# [Assigned task]
Once the line with "Where should I" is found, write it out along with every line after it, exactly, up to the last line of the entries below. Exclude pictures.

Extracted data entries

· · · ·

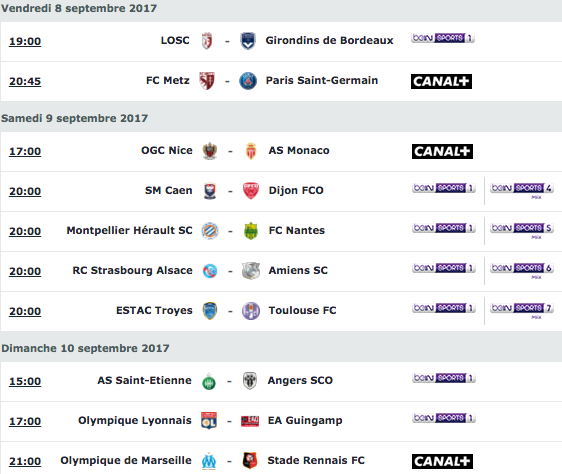Viewport: 562px width, 474px height.
Task: Click beIN Sports 1 logo for LOSC match
Action: tap(443, 38)
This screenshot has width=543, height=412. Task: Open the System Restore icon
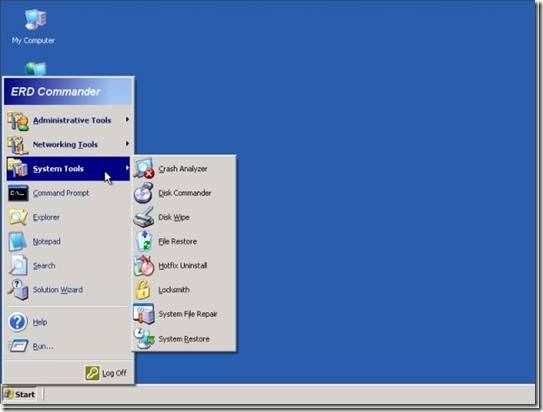point(144,339)
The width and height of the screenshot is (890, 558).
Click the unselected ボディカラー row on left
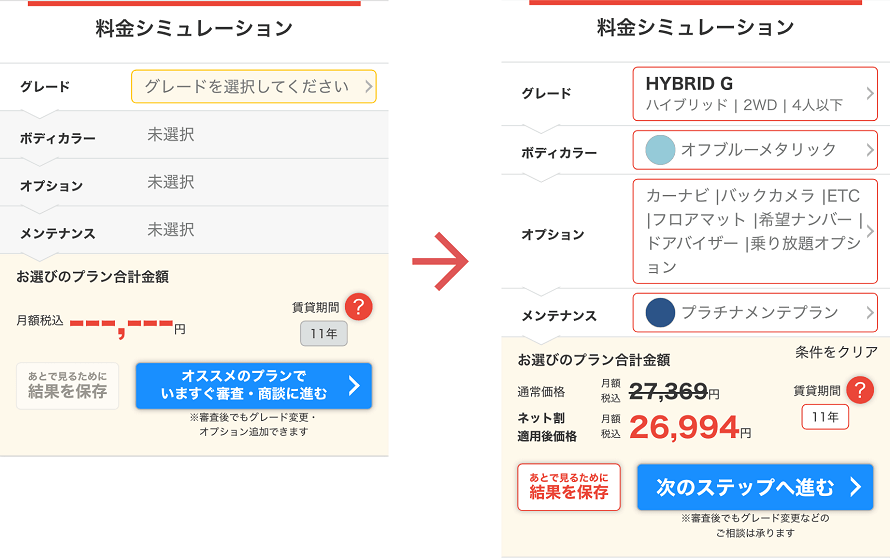[x=194, y=135]
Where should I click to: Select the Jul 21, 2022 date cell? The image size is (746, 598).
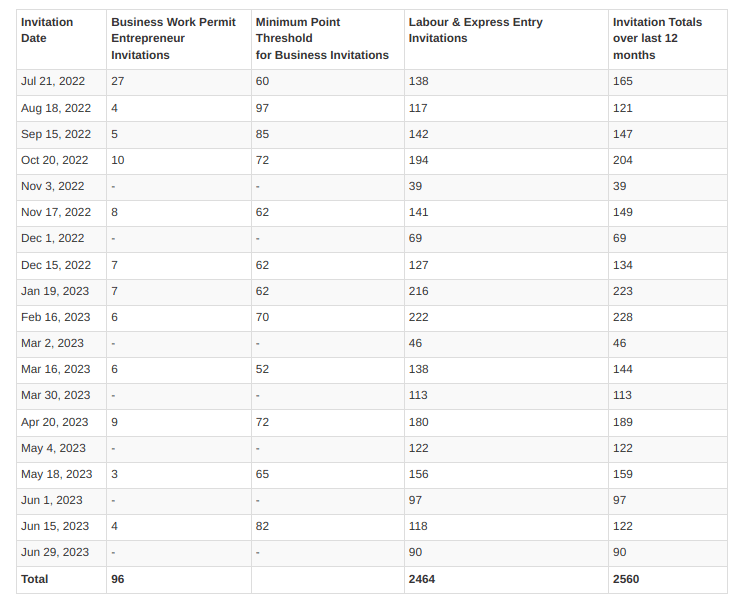(x=55, y=82)
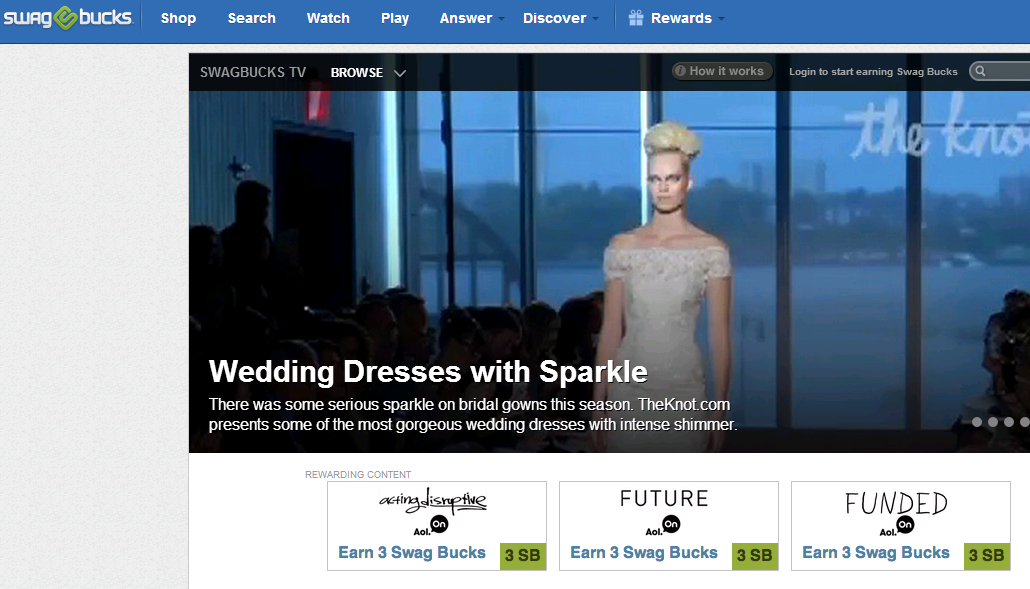Click the How it works info icon
Screen dimensions: 1030x589
[x=681, y=71]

· · · ·

# [Task response]
Where should I click to: Select the Jul 21, 2022 date cell? The image size is (746, 598).
(x=55, y=82)
Click the How it works info icon
Screen dimensions: 1030x589
[x=681, y=71]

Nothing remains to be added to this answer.